Près de six mois après l'élection présidentielle ivoirienne d'octobre 2025, plusieurs centaines de personnes arrêtées lors des manifestations de l'opposition restent détenues, selon France 24. Sur les 1 658 arrestations recensées par les autorités, 394 personnes ont déjà été condamnées pour trouble à l'ordre public. Ces chiffres, révélés par les services du gouvernement, interviennent dans un contexte de tensions politiques persistantes et de critiques internationales sur la gestion des libertés publiques.

Ce qu'il faut retenir

  • Le président Alassane Ouattara a été réélu en octobre 2025 avec près de 90 % des voix dès le premier tour.
  • Les autorités ivoiriennes évoquent 1 658 arrestations, principalement lors de rassemblements interdits de l'opposition.
  • 394 personnes ont déjà été condamnées pour trouble à l'ordre public.
  • Amnesty International dénonce des procès inéquitables et des conditions de détention préoccupantes.
  • Le ministère ivoirien de la Justice rejette ces accusations et affirme respecter les droits fondamentaux.

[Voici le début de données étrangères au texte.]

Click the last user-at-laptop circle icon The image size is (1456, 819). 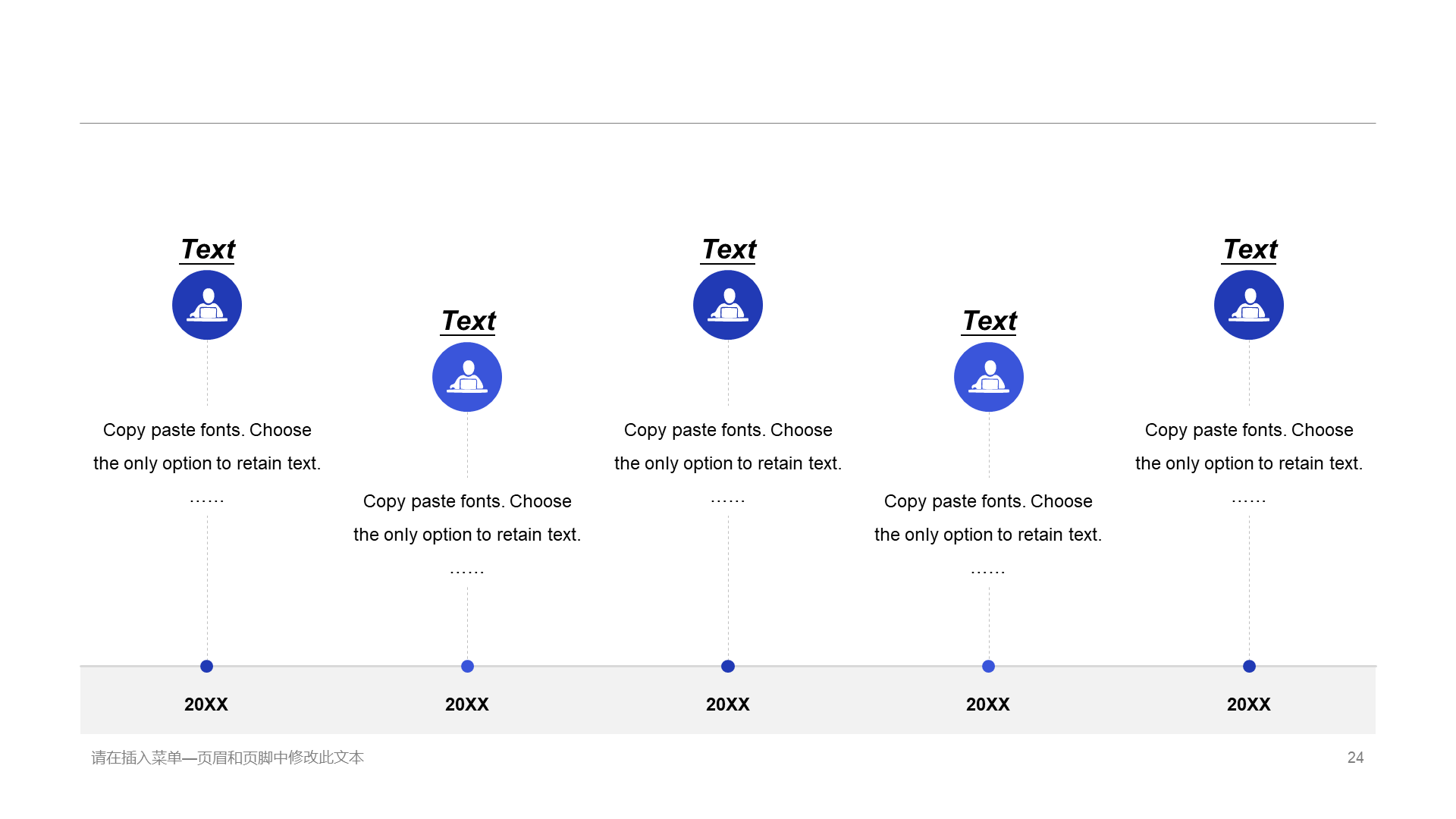click(1249, 305)
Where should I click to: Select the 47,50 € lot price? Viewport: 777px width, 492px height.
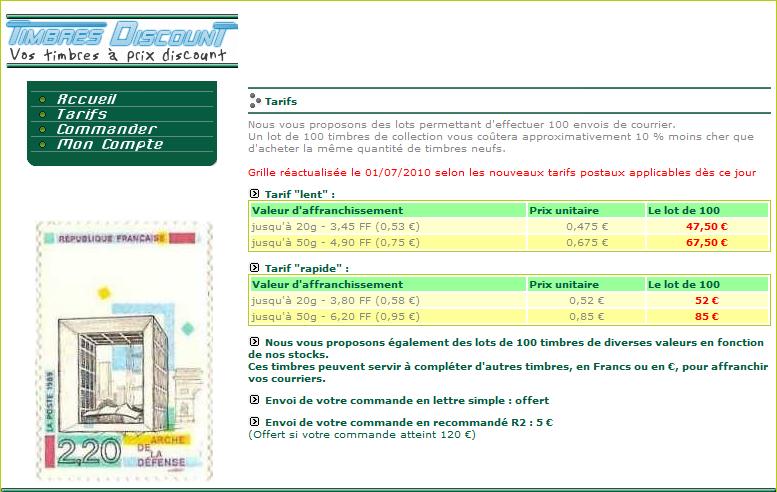click(x=706, y=227)
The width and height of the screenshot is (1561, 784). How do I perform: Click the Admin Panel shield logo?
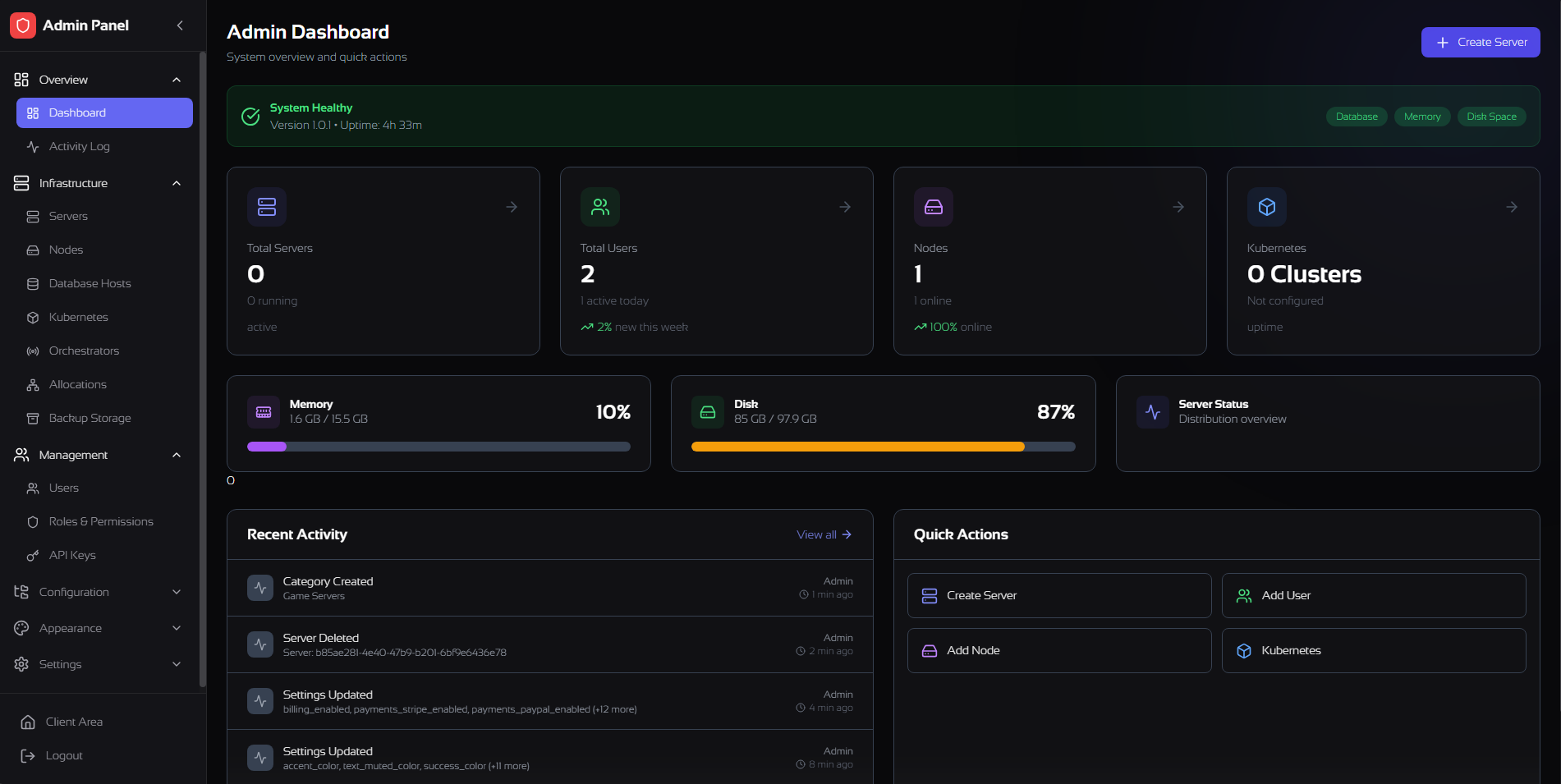tap(22, 25)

Une réélection contestée dans un contexte de restrictions

La réélection d'Alassane Ouattara dès le premier tour de la présidentielle d'octobre 2025, avec près de 90 % des suffrages, avait suscité des contestations de la part de l'opposition. Celle-ci dénonçait des irrégularités et appelait au boycott du scrutin. Les autorités ont justifié les arrestations en invoquant le maintien de l'ordre, précisant que les manifestants avaient enfreint les interdictions de rassemblement édictées pour des raisons de sécurité nationale.

Parmi les personnes détenues figurent des militants, des opposants politiques et des simples citoyens arrêtés lors des opérations de maintien de l'ordre. Les conditions de leur détention, ainsi que les procédures judiciaires les concernant, font l'objet de vives critiques de la part d'organisations internationales de défense des droits humains.

Amnesty International dénonce des procès inéquitables

Dans un rapport publié en mars 2026, Amnesty International a pointé du doigt les conditions dans lesquelles se déroulent les procès des personnes détenues. L'organisation évoque des « procès inéquitables », des délais de détention provisoire excessifs et des restrictions aux droits de la défense. « Les autorités ivoiriennes doivent garantir que tous les détenus bénéficient d'un procès équitable et que leurs droits fondamentaux sont respectés », a déclaré un responsable d'Amnesty International, cité par France 24.

Ces critiques s'inscrivent dans une série de préoccupations plus larges concernant l'espace démocratique en Côte d'Ivoire. Plusieurs observateurs internationaux ont exprimé des réserves sur la liberté de la presse et la répression des oppositions politiques ces dernières années, bien que le gouvernement ivoirien assure œuvrer pour la stabilité et la sécurité du pays.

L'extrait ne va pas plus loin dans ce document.